Who is Lucas Page?
Lucas Page is a retired FBI agent. During his tenure he survived a horrific blast that claimed his eye, an arm and a leg. He struggles with PTSD and suffers flashbacks from the incident. Understandably, he is a bit of a curmudgeon and does not warm up to people easily. Yet he has a heart of gold, which is evident by his opening up his heart and home to several adopted children. Having been a foster child himself family means everything to him. To say that Page has a brilliant mind would be an understatement. By day he works as an astrophysicist and university professor. By night he solves crimes no one else can.
Why Do We Like Him?
I just loved Page’s wry sense of humor. His dry wit kept me laughing even though instances where people had died in the book. His relationship with Whittaker was a special one. They seemed to understand what the other one was thinking without having to say anything.

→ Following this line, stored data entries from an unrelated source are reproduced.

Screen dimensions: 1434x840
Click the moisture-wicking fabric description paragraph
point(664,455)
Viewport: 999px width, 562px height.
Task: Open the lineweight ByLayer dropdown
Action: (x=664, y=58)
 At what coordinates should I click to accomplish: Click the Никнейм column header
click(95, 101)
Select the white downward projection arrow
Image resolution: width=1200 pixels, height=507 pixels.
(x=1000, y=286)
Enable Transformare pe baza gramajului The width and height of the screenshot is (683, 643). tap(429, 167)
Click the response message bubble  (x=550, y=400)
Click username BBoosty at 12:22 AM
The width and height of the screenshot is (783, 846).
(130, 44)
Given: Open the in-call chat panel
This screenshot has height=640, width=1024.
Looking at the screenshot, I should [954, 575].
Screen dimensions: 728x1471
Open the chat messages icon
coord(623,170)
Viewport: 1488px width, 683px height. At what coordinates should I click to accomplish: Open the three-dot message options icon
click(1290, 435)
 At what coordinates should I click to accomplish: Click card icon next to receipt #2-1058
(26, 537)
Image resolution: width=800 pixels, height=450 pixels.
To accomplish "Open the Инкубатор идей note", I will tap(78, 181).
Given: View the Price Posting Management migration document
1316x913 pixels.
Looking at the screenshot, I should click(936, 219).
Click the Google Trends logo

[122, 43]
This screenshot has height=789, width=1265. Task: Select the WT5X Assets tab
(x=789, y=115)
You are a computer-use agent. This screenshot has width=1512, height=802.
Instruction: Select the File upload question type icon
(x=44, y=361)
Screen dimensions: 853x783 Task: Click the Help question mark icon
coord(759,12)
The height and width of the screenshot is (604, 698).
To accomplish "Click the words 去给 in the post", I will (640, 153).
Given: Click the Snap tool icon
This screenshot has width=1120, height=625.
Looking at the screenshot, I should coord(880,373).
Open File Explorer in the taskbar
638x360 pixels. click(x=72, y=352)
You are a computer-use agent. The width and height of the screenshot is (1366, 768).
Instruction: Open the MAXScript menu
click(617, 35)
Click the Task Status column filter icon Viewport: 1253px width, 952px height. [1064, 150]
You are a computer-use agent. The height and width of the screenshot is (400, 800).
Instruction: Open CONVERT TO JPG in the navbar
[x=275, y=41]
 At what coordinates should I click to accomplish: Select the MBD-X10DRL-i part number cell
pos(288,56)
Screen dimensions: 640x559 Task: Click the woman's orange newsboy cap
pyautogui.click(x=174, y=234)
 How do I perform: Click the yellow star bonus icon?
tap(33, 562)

Page is an overcomer. We are given enough details to know that he had a hard childhood but we see him giving back rather than dwelling on the past. He pushes through his flashbacks and his pain. He never makes excuses. Instead he searches for a means to work around his problems. Page has an uncanny, perhaps supernatural, ability to see patterns amidst chaos. His analytical mind can map out a space in seconds and quickly recreate crime scenes.

Book 1: City of Windows
During the worst blizzard in memory, an FBI agent in a moving SUV in New York City is killed by a nearly impossible sniper shot. Unable to pinpoint where the shot came from, as the storm rapidly wipes out evidence, the agent-in-charge Brett Kehoe turns to the one man who might be able to help them–former FBI agent Lucas Page.
Book 2: Under Pressure
On a beautiful October evening, New York City’s iconic Guggenheim Museum is closed for a tech company’s private gala. Until an explosion rocks the night, instantly killing 702 people, including every single attendee—yet the damage to the building itself was minimal.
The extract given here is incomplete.